O Supremo Tribunal Federal (STF) voltará ao centro do debate político nacional no próximo dia 22 de maio ao iniciar o julgamento de pontos da Lei da Ficha Limpa ligados ao período de inelegibilidade de políticos condenados pela Justiça. A decisão é acompanhada de perto por lideranças partidárias e pode provocar impactos diretos no cenário eleitoral do Distrito Federal e de diversos estados brasileiros.
A análise será feita no âmbito da Ação Direta de Inconstitucionalidade (ADI) 7881, relatada pela ministra Cármen Lúcia. O julgamento deve se estender até o dia 29 de maio e poderá redefinir interpretações sobre o tempo de afastamento de políticos condenados por corrupção, improbidade administrativa e outros crimes contra a administração pública.
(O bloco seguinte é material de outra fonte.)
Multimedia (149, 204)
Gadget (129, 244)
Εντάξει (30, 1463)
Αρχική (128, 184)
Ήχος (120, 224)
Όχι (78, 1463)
No Distrito Federal, o caso é acompanhado com atenção especial por aliados do ex-governador José Roberto Arruda, atualmente filiado ao PSD. Nos bastidores da política local, a avaliação é de que uma eventual mudança de entendimento do STF pode abrir caminho para uma tentativa de retorno de Arruda às disputas eleitorais de 2026.
O ex-governador voltou a intensificar articulações políticas e conversas com lideranças do DF nos últimos meses. Pessoas próximas defendem que alterações recentes nas regras eleitorais e interpretações sobre o período de inelegibilidade poderiam beneficiar sua situação jurídica.
A trajetória de Arruda segue diretamente ligada à Operação Caixa de Pandora, investigação da Polícia Federal deflagrada em 2009 que revelou suspeitas de pagamento de propina envolvendo integrantes do governo distrital e parlamentares da base aliada da época.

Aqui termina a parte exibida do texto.